De bewindsvrouw wil met dit plan leerlingen de gelegenheid geven zich langer voor te kunnen bereiden op de toets. Nu hebben ze vaak vanaf het vroege voorjaar al het idee dat hun werk op de basisschool erop zit. Voor rekenen en taal behoeven ze zich niet meer in te spannen. De teerling is immers geworpen.
Een tweede argument is dat met een latere toets de leerlingen mogelijk betere prestaties kunnen neerzetten. Ze hebben immers meer tijd om te oefenen. En uiteindelijk gaat het er in het onderwijs om dat scholieren ertoe worden aangezet de beste resultaten te behalen.
Met dit laatstgenoemde argument geeft de minister aan dat kennis weer belangrijker wordt in het onderwijs. Waren onderwijsgevenden in de achterliggende decennia vooral druk met het aanleren van vaardigheden, nu zal de focus weer meer gericht moeten worden op het beschikken over basale kennis.
Op zich is dat geen verlies. Zeker als ons land zich wil profileren als een kenniseconomie is het cognitieve belangrijk. Aandachtspunt moet dan wel zijn dat een school geen kennisfabriek is. Het gaat om meer: de totale ontwikkeling van het kind. Wanneer het de basisschool verlaat, moet het niet alleen beschikken over voldoende parate kennis maar ook over de nodige vaardigheden.

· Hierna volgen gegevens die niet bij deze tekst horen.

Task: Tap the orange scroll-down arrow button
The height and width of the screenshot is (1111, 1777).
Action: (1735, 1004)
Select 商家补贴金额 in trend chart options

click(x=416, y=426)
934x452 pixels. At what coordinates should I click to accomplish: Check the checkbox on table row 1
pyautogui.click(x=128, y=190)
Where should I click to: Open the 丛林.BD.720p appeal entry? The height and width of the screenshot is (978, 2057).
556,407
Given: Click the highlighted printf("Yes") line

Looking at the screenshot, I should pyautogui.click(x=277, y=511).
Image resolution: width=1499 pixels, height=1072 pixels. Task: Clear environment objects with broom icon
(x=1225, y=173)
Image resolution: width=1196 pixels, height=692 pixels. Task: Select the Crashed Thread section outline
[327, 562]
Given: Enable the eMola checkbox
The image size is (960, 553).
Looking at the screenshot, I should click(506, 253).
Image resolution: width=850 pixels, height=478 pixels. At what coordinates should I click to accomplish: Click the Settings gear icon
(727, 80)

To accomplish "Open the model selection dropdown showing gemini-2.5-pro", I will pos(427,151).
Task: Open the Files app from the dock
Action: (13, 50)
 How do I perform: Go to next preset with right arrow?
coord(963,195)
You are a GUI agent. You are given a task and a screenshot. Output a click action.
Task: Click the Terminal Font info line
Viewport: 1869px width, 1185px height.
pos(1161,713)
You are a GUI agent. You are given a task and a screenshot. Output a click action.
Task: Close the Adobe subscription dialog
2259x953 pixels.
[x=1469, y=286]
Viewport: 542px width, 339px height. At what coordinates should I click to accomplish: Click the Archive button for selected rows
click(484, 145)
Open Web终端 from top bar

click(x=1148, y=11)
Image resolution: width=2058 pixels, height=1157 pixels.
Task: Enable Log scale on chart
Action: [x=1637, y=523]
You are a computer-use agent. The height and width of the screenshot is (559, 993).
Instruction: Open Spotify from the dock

Dat verwacht de overheid vaak zelf ook. Waarom zouden anders geregeld allerlei opvoedtaken en de aanpak van maatschappelijke problemen –neem sociale integratie– bij het onderwijs worden neergelegd? Juist op het punt van het aanleren van vaardigheden kunnen scholen zich onderscheiden.
Het later afnemen van de Cito-toets heeft consequenties voor de aanmelding van leerlingen bij het voortgezet onderwijs. Middelbare scholen willen graag rond 1 april weten hoeveel leerlingen ze in het nieuwe cursusjaar kunnen verwachten. Zij kunnen dus niet wachten op een Cito-uitslag rond 1 juni. Daarmee neemt de betekenis van de Cito-toets voor toelating in het middelbaar onderwijs af en die van het oordeel van de leerkracht in groep 8 toe. Dat hoeft geen verlies te zijn, zeker niet als wordt meegewogen dat een Cito-toets altijd een momentopname is en de leerkracht een oordeel kan vellen op basis van langdurige omgang met het kind.
Minister Van Bijsterveldt heeft aangegeven de Cito-toets voor alle scholen verplicht te willen stellen. Voor orthodox-christelijke scholen kleeft hier het bezwaar aan dat ze geconfronteerd kunnen worden met materiaal dat op gespannen voet staat met hun eigen identiteit. Dat is verlies, al moet wel worden bedacht dat ditzelfde risico ook geldt voor opgaven van de eindexamens op middelbare scholen. En daar is niet het alternatief van eigen toetsmateriaal.
Gegeven die nieuwe situatie vraagt dat voorzichtigheid van de makers van toetsmateriaal en alertheid van onderwijsgevenden.